Suivons l’exemple des Espagnoles !

De la toile à la rue, des Etats-Unis à l’Argentine, de l’Islande à la Pologne, puis à l’Etat espagnol, la mobilisation des femmes ne faiblit pas. En Suisse, la colère monte aussi.

Les rues espagnoles ont été envahies par une marée de femmes en grève contre le machisme, le harcèlement sexuel, les inégalités de salaires, les féminicides. « Il n’y a pas qu’une raison de faire grève, il y en a trop ! » proféraient les organisations féministes qui appelaient à arrêter le travail à l’occasion de la Journée internationale des droits des femmes. 5,9 millions de femmes se sont mis en grève et ont bloqué le pays.
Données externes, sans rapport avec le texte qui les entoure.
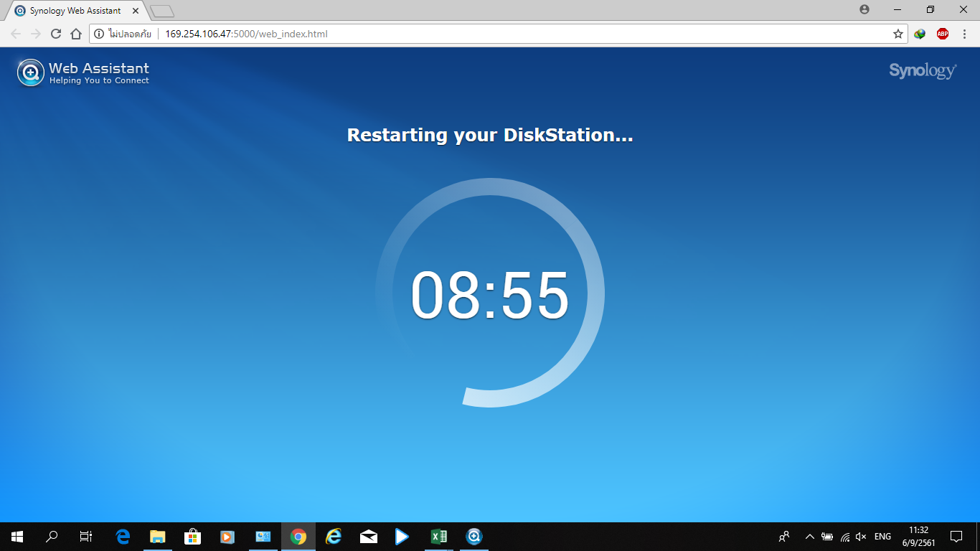This screenshot has width=980, height=551.
Task: Reload the Web Assistant page
Action: click(x=56, y=34)
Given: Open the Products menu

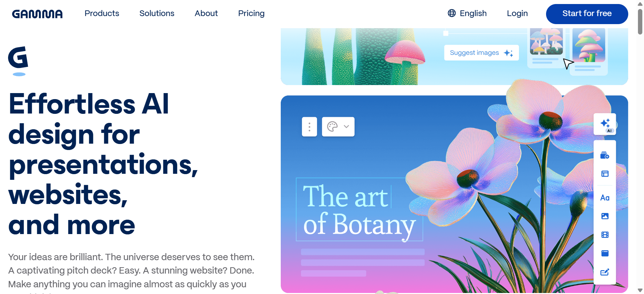Looking at the screenshot, I should (102, 13).
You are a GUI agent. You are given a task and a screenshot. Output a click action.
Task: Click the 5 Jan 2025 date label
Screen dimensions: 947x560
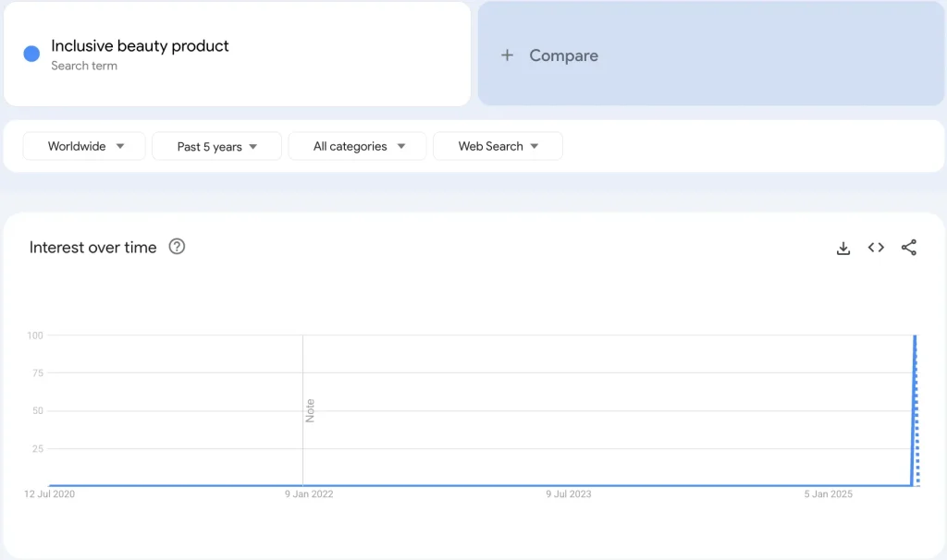828,494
Le constat est le même que partout: « Les femmes ont les retraites les plus faibles, les emplois les plus précaires, elles réalisent encore l’essentiel des travaux domestiques, sont trop souvent questionnées quand elles posent plainte pour viol, et près de 1 000 ont été assassinées en quatorze ans » [1]. Après des années d’austérité, les conditions de travail et de vie des femmes se sont précarisées, ce sont elles aussi qui assument au sein des familles ce que les services publics ne font plus dans les secteurs du social, de la santé et de l’éducation des enfants. Les femmes espagnoles voulaient « stopper le monde » pour exiger « l’égalité des droits et des conditions de vie ». Leur exemple devrait nous inspirer.
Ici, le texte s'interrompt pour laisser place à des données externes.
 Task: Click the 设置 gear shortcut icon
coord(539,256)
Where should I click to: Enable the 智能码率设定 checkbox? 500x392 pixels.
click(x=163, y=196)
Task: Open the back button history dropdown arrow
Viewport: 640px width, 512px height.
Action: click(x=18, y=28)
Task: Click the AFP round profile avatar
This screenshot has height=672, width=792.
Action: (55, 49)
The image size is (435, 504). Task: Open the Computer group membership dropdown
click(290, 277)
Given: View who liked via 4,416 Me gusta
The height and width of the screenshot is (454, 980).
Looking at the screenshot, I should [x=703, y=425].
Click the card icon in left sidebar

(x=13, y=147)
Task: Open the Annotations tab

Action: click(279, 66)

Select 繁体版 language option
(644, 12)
Les femmes outrées. En Suisse, la mobilisation a été plus modeste, mais la colère monte. Des manifestations ont eu lieu dans plusieurs cantons dont Genève, Berne, le Tessin et Argovie, pour revendiquer l’égalité des salaires. Mais pas seulement. Le thème du harcèlement sexuel sur le lieu de travail et du harcèlement de rue étaient également présents. Le film « l’Ordre Divin », qui retrace l’histoire du droit de vote des femmes, a donné lieu à de nombreux débats un peu partout, ravivant l’intérêt pour le combat féministe. La mobilisation du 8 mars a redoublé d’intensité suite à la décision du Conseil des Etats de renvoyer en commission le projet de révision de la Loi sur l’égalité – visant à introduire un modeste et inoffensif contrôle des salaires. Politiciennes et journalistes ont dénoncé, à juste titre, un affront fait aux femmes. De nombreuses conseillères nationales ont assisté au débat, dont la socialiste Rebeca Ruiz qui écrit : « Assises au bord de la salle, la rage au ventre, nous étions, ce jour-là, contraintes à nous taire par les règles de bienséance. Les sénateurs ont peut-être cru que, en dehors de ces murs, comme en d’autres temps, les femmes encaisseraient silencieusement l’affront. Ils se sont trompés» [2].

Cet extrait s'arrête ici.